Voces Bolivianas was also featured in a few popular media. Check out BBC Mundo (the Spanish version of the ‘BBC World’ radio) and also in La Nación news paper of Buenos Aires, Argentina.
Meanwhile the participants of El Alto II and Santa Cruz I projects continued to produce great blog articles. Check out the featured posts in Voces Bolivianas English page.
Gabriel Zuleta Calderon Orbe writes about a Saturday with the Voces Boliviana instructors:
Once we had all gathered at the cyber-café, we gave our blogs one or two final touches, and then the instructors gave us the idea to take picture around our neighborhood. Most of us made the decision that the best place for our photo session would be La Ciudad de la Alegría (City of Joy), which is near the Hombres Nuevos (New Men) community.
On Tuesday, March 18 the closing program of El Alto II workshops were held and certificates distributed. In addition to sharing a meal with fellow participants, friends and family and other local bloggers, the Voces Bolivianas participants each said a few words to them and displayed their blogs on the overhead projector.
Cristina Quisbert writes (esp) about the closing ceremony:
“We started last year and one workshop was planned, but we have completed a second workshop of blogs in El Alto and a third workshop in Santa Cruz,” this was part of the speech that Eduardo Avila, director of Voices Bolivian gave during closure of the Bolivian Voices II.
We had pleasant moments during the closing ceremony. We got the chance to personally know several bloggers.
This is Voces Bolivianas taking steps in the path that has been set, “making our voices heard, our realities known by others”. (Machine translation)
Later in the month, the closing program for the Santa Cruz project will also take place.
Now the Voces Bolivianas project is looking forward to expand. Eduardo terms this a movement:
We’ve had a great run up to now with the project Voces Bolivianas. The interest in the project has been better than expected. The team that has made this all possible, Hugo, Mario, Dora and now Jessica and Enrique really are the motor of this project. For that reason, the time has come to look at other parts of Bolivia and see who would like to be a part of this movement.
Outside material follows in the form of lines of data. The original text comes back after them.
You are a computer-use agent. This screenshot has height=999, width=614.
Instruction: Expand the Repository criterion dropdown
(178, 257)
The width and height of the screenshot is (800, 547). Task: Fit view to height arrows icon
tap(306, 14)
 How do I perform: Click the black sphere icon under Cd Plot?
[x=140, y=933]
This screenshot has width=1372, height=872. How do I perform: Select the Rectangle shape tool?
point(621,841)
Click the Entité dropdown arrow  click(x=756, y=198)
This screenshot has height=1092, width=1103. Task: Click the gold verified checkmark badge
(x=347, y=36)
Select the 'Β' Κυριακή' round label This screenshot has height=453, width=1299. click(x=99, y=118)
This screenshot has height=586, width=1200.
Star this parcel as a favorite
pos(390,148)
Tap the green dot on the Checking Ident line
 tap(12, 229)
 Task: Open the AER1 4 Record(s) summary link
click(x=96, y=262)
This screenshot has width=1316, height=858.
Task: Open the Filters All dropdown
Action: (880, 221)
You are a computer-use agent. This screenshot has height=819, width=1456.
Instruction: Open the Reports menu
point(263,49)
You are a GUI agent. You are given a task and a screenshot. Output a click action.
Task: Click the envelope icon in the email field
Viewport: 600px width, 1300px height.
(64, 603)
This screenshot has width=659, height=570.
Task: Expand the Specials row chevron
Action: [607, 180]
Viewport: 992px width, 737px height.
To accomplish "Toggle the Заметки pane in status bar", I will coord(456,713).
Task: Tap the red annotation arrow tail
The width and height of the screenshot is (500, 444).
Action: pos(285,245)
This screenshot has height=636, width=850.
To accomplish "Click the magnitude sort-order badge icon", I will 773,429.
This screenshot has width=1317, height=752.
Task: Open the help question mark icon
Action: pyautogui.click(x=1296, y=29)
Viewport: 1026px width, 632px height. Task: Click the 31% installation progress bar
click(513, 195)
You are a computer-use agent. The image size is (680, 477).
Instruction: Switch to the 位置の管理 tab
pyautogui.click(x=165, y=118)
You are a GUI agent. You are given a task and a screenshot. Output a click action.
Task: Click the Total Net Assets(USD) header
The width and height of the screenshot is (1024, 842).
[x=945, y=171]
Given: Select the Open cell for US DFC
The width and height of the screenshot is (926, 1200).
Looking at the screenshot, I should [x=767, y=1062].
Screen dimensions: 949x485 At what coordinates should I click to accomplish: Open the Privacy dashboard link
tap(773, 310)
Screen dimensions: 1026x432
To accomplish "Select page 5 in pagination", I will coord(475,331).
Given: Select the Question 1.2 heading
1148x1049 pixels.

I say movement because that what it is, as it changes the way the internet is seen by all sectors of Bolivian society, not just those of us who have internet at home or may have grown up with it as a vital part of education.
The movement is on its way to rule the world and share the knowledge but most of all the spirit!
The work you are doing for the native culture is wonderful as well.
Team Bolivia all the way long!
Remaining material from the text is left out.